**Document segment:**
ANDREW HAMILTON. Clerical culture produces poor fruit.

In a recent ‘Eureka Street’ article, I remarked that in the Catholic Church clericalism is a pejorative term. I tried also to identify some of the attitudes and behaviour associated with people regarded as clericalist. The article sparked a lively conversation.

Some contributors criticised me for focusing on individuals and not on the more insidious culture of clericalism. The criticism was justified, and in this article I shall reflect on the culture and its byproducts.

As a culture clericalism displays a world view in which the Catholic Church is a self-sufficient world. Its security, reputation and internal relationships are the centre of attention. Within the Church relationships are hierarchical, and the difference between grades is in practice seen as more important than what Catholics have in common.

The relationships are also often authoritarian: bishops and priests are fearful of Rome, formal in their relationships with one another, and priests are prescriptive in their relationship to the laity. Clergy feel no need to consult the laity in matters of liturgy, finances and policy. The boundaries between the Church and the world outside are strongly marked, as are the boundaries between faithful and unfaithful Catholics. In all these respects clericalism is a culture of control that privileges secrecy.

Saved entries
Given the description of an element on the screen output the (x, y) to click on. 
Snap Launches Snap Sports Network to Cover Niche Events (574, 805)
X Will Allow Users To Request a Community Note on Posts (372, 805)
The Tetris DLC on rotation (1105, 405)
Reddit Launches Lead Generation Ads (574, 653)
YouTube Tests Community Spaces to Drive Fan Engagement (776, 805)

* * *

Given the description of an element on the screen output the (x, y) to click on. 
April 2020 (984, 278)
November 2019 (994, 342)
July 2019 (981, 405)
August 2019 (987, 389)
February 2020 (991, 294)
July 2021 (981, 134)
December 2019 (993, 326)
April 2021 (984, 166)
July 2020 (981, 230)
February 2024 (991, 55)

**To do:** Copy the text on clericalism between "ANDREW HAMILTON. Clerical" and "and its byproducts.", inclusive, renaming "article" to "essay" throughout. This data is separate from the text on clericalism.

**Complete output:**
ANDREW HAMILTON. Clerical culture produces poor fruit.

In a recent ‘Eureka Street’ essay, I remarked that in the Catholic Church clericalism is a pejorative term. I tried also to identify some of the attitudes and behaviour associated with people regarded as clericalist. The essay sparked a lively conversation.

Some contributors criticised me for focusing on individuals and not on the more insidious culture of clericalism. The criticism was justified, and in this essay I shall reflect on the culture and its byproducts.